- **Your instructions**
In the text about the monument in Lichfield Cathedral, what has raised hopes of an immunisation program before Christmas? Answer in one to three sentences.

10 November 2020

A monument in Lichfield
Cathedral recalls pioneer
in medical inoculations

The monument to Lady Mary Wortley Montagu (1689-1762) by the West Door of Lichfield Cathedral (Photograph: Patrick Comerford)

Patrick Comerford

Reports over the last day or two of a breakthrough in the scientific race to find a coronavirus vaccine has raised hopes of an immunisation programme before Christmas, starting with elderly people in care homes.

The outbursts of hope are reflected in the public response and on the stockmarkets. I wonder whether there were similar outbursts of joy in the mid-18th century when Lady Mary Wortley Montagu introduced the smallpox inoculation to Britain about 300 years ago, following her return from Turkey in 1718.

- **Given entries**
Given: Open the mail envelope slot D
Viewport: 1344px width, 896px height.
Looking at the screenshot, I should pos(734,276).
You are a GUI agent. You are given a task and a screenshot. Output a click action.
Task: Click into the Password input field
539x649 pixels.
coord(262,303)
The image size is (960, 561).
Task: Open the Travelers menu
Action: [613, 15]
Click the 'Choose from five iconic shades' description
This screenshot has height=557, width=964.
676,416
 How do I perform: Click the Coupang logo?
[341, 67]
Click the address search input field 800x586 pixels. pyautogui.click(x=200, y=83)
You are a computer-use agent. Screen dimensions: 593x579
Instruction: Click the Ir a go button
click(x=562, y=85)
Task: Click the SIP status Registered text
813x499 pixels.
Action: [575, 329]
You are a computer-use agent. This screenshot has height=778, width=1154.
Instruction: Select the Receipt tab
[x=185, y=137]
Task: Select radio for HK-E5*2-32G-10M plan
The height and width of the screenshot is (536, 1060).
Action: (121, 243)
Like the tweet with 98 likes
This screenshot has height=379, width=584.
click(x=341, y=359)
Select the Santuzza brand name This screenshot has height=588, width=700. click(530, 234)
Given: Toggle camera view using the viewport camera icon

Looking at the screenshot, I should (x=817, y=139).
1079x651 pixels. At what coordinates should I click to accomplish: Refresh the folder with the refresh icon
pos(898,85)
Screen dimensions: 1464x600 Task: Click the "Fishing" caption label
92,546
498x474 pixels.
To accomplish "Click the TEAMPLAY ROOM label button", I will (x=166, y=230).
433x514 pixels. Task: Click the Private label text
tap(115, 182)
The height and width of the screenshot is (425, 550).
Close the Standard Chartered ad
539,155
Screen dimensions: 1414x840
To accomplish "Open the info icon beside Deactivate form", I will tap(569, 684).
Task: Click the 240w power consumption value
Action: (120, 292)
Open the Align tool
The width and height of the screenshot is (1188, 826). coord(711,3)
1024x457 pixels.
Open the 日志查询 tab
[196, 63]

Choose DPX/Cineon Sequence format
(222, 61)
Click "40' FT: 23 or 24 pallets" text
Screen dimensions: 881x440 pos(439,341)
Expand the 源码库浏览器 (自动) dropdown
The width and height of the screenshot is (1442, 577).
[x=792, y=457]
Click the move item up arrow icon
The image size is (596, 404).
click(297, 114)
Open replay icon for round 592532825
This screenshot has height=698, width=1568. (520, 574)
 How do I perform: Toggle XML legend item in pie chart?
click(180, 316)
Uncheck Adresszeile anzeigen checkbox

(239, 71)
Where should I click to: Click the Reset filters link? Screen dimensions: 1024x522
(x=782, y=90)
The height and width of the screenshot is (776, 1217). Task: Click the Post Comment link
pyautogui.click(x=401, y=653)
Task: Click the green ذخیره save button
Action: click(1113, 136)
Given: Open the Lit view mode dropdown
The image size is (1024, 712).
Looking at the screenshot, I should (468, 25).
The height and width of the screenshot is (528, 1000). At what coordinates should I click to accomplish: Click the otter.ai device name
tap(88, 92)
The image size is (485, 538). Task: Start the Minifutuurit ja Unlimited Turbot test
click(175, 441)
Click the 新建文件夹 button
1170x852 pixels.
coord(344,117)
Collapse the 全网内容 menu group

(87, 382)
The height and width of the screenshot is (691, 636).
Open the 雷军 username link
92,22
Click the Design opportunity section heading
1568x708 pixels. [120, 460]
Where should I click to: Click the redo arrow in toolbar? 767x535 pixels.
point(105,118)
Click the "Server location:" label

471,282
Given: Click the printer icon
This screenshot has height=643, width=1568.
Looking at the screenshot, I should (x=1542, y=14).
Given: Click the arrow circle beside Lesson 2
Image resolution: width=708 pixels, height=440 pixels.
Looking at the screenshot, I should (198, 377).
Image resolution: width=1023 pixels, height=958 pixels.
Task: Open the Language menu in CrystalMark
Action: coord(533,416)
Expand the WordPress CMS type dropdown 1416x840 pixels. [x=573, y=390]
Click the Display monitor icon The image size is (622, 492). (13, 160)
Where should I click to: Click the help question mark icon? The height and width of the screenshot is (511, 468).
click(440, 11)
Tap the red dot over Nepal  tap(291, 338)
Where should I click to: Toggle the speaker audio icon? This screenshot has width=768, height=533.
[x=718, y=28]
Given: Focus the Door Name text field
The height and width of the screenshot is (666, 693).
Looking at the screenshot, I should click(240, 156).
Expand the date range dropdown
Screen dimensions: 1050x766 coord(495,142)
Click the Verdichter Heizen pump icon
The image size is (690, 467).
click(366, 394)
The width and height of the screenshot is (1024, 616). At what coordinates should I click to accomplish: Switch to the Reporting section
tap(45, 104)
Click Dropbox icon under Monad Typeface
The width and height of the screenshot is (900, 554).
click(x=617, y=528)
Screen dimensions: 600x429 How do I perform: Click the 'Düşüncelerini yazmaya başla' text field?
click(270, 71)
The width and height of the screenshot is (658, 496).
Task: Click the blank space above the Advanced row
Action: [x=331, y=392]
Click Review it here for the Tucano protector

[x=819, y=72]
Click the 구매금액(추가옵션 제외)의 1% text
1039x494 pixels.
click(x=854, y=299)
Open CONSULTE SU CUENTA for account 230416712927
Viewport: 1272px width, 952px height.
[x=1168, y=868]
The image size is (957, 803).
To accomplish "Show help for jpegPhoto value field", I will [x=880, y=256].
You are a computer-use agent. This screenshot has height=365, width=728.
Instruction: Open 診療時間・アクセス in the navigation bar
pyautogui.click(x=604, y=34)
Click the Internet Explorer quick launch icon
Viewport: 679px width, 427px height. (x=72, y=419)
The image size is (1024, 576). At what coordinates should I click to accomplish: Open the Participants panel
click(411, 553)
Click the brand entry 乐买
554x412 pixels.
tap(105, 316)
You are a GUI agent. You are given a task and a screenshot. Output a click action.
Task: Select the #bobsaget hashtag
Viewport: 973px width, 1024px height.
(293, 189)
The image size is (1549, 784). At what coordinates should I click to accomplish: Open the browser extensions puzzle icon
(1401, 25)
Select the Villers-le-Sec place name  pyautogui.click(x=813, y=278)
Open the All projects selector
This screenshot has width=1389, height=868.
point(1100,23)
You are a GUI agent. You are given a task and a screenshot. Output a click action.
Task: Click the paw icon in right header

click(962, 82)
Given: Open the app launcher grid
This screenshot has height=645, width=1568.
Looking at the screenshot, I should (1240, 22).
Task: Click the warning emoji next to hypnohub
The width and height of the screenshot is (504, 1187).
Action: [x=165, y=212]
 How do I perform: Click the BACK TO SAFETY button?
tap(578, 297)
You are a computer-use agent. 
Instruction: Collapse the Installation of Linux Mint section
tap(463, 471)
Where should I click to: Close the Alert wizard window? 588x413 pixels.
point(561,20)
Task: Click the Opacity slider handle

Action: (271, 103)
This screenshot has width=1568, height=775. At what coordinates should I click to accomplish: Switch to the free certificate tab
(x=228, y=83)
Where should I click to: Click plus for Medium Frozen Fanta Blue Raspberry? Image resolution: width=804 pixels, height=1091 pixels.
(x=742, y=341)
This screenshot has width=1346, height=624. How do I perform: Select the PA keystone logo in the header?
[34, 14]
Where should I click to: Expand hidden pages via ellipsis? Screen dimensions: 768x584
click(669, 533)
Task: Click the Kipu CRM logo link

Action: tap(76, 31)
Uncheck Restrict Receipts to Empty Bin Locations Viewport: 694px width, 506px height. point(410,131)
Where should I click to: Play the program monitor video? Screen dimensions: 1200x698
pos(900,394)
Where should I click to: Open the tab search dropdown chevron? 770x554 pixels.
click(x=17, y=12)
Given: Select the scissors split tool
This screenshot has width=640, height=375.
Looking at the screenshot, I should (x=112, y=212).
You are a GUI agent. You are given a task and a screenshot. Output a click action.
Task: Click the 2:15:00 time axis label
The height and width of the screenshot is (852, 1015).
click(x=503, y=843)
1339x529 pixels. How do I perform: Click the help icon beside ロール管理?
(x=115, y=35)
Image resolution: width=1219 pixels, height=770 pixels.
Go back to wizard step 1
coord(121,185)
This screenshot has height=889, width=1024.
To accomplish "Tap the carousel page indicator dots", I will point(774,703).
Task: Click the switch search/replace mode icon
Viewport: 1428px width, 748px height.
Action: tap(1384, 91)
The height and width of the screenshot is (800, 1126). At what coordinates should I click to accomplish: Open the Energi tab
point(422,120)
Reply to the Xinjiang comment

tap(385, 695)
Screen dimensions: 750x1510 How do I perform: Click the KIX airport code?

- **Response to this task**
Reports over the last day or two of a breakthrough in the scientific race to find a coronavirus vaccine have raised those hopes. The program would begin with elderly people in care homes.